In days when KBC ruled the airwaves—when there was only one voice—one was assured of approved news from not only across the country, but the continent and the world. This still happens in Tanzania. But in Kenya, radio stations are hyperlocal and TV stations are increasingly not any different despite being the only truly national media that the country still has.

But the cost of accessing TV content is making this worse. The pricing regime of accessing the content is designed to privilege the content distributor at the expense of the consumer and the content generator. 

Following migration from analogue to digital broadcast nearly four years ago, the mode of distributing content shifted from free access to subscription. In the regime of free access, people paid for content through the backdoor—whether that was through TV fees at the point of sale or monthly through electricity bills in some cases. 

But now, consumers must pay content distributor on a monthly basis to access content. However, on the other hand, content generators must also pay the distributor to carry the content. The distributor is thus eating from both ends. 

In some regulatory regimes it is the subscriber that pays the subscription fees for access of content. Given that distribution is an expensive affair, it is enough that the advertiser covers for the content generator the cost of generation.

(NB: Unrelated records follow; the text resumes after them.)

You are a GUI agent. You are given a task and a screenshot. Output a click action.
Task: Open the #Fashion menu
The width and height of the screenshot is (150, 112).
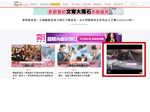pyautogui.click(x=44, y=4)
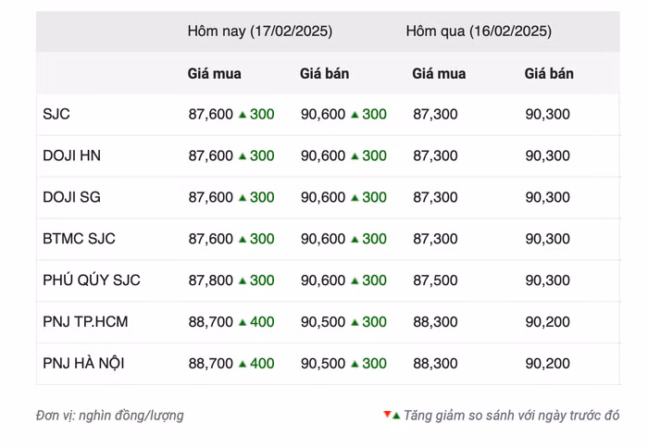
Task: Click the DOJI SG row label
Action: 71,197

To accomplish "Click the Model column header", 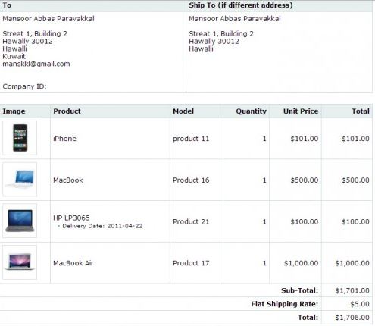I will coord(183,111).
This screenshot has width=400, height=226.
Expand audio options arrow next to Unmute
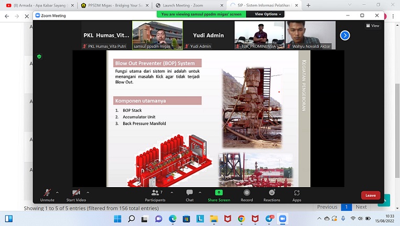[57, 192]
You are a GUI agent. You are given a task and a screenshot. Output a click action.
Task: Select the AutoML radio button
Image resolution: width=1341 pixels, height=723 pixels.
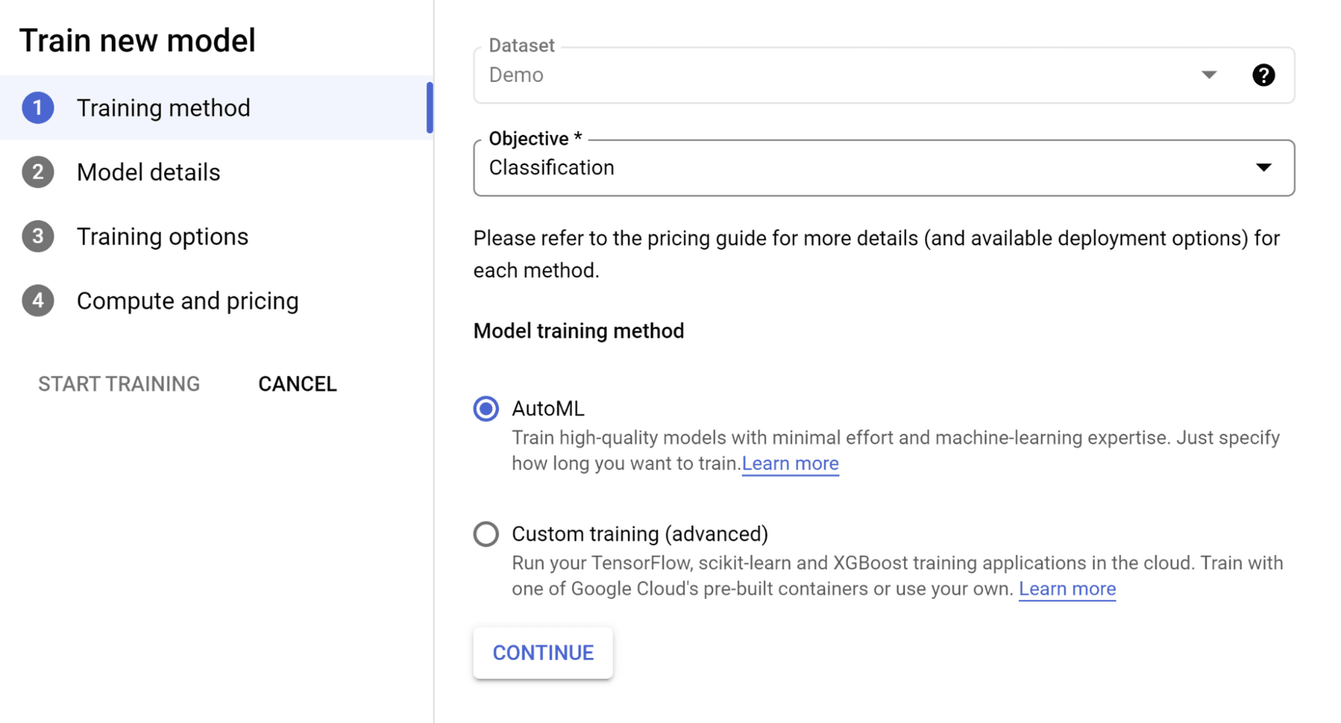click(x=486, y=408)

In the meantime access to free-to-air content should be guaranteed to cushion the underprivileged citizens who cannot afford the access fees. This is yet to happen. When subscription elapses, a consumer is blocked from accessing news. This fundamentally undermines the access rights. 

The regulatory authorities should ensure that broadcast terrain in the country abides by the legal requirements to safeguard the access to content by the economically vulnerable members of society. Access to multiplicity of voices is the only way to guarantee that citizens are informed and enable them to participate meaningfully in social development.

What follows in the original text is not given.